私…生まれ変わったらモブキャラになりたいな(なれるとは言ってない) 作:とんこつラーメン
この四つを無理矢理に乗っけたトールギスは浪漫の塊だと思うのは私だけでしょうか。
入学式を終えた次の日。
早くも生徒達は学園に馴染み始め、朝の寮の食堂は朝食を食べる生徒達で賑わっていた。
学生にとっての朝というのは忙しく、のんびりと会話をしながら食事をするなんてことは時間が許してくれない。
そんな者達を寮長であり教師でもある『彼女』が許す筈も無く…。
「何をダラダラと食事をしている! もしも遅刻をしたらグラウンド十周走らせるぞ!」
もう既にスーツに着替えている千冬が、生徒達に向かって叱咤する。
それは勿論、自分の弟に対しても向けられるわけで。
「織斑。何を他人事のような顔をしている。お前とて例外では無いぞ」
「わ…分かってるって! もうちょっとだけ待ってくれよ! って、箒っ!?」
「悪いが、私はもう食べ終えたのでな」
「ちょ…マジかよッ!?」
「先に行くぞ。お前を待っていてやりたいのはやまやまだが、遅刻はしたくない」
現実は無常なり。
学園で数少ない信頼のおける幼馴染は、スタスタと食堂から出て行ってしまった。
「そういえば、あいつは……」
ここでふと、千冬は食堂を見渡してから『ある人物』の姿を探した。
数秒間ほど目を動かしていると、一番右端の方で一人ひっそりと朝食を食べている黒髪の少女の姿を見つけた。

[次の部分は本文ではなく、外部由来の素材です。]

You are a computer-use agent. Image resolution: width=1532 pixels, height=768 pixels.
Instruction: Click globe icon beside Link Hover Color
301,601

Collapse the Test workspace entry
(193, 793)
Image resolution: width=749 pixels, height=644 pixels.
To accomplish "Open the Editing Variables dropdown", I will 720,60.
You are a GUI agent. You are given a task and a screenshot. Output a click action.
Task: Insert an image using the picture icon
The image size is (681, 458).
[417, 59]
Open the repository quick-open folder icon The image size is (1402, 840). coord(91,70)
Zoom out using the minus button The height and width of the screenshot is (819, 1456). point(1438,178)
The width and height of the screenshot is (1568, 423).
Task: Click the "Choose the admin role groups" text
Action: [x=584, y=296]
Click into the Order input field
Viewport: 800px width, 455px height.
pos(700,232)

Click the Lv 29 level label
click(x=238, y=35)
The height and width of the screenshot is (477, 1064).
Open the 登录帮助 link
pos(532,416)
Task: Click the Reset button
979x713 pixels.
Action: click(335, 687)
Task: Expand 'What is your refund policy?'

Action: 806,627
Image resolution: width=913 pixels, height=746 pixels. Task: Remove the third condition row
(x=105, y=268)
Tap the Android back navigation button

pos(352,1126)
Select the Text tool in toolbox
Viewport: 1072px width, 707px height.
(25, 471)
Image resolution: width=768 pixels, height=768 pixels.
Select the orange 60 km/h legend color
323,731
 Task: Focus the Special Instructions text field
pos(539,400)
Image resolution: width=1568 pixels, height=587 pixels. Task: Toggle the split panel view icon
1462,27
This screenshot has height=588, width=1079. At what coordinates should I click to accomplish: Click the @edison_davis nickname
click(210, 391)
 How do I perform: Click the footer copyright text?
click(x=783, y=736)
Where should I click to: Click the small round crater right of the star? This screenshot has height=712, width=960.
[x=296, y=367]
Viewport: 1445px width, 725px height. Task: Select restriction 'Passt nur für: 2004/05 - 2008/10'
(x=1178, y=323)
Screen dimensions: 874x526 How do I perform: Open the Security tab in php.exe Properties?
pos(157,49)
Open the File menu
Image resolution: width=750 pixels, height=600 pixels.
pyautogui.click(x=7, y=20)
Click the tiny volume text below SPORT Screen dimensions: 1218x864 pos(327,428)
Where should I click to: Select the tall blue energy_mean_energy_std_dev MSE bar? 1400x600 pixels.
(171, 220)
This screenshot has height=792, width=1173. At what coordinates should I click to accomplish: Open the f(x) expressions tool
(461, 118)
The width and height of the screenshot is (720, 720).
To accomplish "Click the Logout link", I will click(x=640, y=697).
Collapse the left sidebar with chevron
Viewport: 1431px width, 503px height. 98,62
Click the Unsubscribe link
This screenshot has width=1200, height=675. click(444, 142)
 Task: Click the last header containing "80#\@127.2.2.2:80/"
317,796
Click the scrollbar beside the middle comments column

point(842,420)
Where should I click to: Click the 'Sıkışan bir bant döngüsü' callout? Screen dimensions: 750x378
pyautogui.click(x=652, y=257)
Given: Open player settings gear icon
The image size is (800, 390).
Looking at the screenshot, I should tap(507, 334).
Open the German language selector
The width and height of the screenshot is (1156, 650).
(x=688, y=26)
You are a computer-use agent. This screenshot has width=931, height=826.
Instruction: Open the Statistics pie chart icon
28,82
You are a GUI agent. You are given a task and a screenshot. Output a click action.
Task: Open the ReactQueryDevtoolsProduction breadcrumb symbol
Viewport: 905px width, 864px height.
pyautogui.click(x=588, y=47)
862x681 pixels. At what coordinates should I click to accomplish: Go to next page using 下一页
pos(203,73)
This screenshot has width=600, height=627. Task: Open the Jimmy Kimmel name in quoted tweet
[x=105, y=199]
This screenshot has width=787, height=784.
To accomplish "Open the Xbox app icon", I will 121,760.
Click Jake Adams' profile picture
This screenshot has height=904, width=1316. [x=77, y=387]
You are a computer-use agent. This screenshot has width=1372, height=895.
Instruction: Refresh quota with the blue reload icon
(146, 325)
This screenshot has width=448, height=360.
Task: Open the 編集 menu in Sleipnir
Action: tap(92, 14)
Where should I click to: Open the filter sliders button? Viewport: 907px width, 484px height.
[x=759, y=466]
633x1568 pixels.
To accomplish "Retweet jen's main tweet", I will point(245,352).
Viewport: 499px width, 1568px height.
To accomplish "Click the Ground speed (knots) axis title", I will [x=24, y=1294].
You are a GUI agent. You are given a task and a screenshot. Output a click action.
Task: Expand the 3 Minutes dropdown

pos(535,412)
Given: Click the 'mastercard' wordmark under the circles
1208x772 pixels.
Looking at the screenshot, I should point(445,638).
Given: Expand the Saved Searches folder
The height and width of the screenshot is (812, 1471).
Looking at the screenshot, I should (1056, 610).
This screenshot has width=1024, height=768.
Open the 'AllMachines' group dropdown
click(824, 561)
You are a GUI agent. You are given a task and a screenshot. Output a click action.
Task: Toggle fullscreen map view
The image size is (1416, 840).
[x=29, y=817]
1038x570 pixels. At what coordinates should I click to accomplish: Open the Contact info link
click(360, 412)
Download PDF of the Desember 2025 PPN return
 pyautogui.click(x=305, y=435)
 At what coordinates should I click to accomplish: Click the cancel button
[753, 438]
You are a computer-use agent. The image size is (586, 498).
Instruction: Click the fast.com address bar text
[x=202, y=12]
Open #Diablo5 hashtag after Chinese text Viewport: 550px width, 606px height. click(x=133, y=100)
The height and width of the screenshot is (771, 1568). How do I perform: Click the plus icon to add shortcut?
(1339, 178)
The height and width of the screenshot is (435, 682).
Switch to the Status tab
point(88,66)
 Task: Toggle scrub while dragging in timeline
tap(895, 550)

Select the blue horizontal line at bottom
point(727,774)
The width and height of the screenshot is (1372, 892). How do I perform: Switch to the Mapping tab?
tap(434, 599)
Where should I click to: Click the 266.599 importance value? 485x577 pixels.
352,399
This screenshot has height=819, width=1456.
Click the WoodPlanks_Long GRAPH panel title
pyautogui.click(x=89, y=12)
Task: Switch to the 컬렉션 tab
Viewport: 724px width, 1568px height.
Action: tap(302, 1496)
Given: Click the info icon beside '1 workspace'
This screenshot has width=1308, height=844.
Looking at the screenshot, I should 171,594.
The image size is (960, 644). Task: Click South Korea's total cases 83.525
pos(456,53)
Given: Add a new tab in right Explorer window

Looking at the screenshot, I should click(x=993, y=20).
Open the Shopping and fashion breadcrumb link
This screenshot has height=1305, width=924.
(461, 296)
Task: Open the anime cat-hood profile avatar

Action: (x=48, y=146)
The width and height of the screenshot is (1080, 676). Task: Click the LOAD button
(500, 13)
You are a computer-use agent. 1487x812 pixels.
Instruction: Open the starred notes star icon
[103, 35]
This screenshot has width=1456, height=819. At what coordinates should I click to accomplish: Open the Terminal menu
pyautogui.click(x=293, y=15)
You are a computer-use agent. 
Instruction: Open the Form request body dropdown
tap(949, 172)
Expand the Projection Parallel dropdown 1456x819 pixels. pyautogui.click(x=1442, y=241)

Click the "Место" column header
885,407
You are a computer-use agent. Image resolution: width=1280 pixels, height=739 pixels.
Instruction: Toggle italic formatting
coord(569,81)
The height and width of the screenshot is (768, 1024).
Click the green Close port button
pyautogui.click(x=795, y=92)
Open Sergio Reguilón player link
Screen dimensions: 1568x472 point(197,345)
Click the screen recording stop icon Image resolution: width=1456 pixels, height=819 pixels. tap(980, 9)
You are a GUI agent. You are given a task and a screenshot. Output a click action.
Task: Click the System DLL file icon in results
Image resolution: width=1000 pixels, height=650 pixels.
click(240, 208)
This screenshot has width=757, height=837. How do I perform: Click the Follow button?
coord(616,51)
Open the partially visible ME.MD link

黒くて長い髪という特徴だけでは判別しにくいが、彼女の場合はその髪がかなり長く、膝の辺りまであったりするので意外と分かり易い。
パッと見、椅子に座った状態で後ろから見れば真っ黒な塊だ。
「お魚…美味しい…もぐもぐ…」
朝食の焼き魚定食を食べながら、満足げにしている探し人『仲森佳織』。
まだ友達などは出来ていないようだが、本人はそれで十分に満足しているので無問題。
「ふぅ…どうやら、あれから特に何かが起きたという事は無いようだな」
IS委員会に連絡先が知られている(と千冬は思い込んでいる)佳織にとって、学園内に安全地と言える場所は少ない。
ああして元気な姿を見られるだけで安心できた。
「千冬姉…どこを見てるんだ?」
「ここでは私の事は『織斑先生』と呼べと…何度言えば分かるっ!」
「ぶべらっ!?」
ばちこーん!
そんな音が食堂内に響き渡り、食事をしている他の生徒達を更に慌てさせた。
因みに、佳織は長い髪に隠れて後ろからは見えていないが、ワイヤレスイヤホンで音楽を聞きながら食事をしていたので、千冬の声や突然の炸裂音は全く聞こえていなかった。
その後、佳織は普通に食事を終えてからちゃんと教室へと向かい、一夏は痛む頭を擦りながら遅刻してしまった。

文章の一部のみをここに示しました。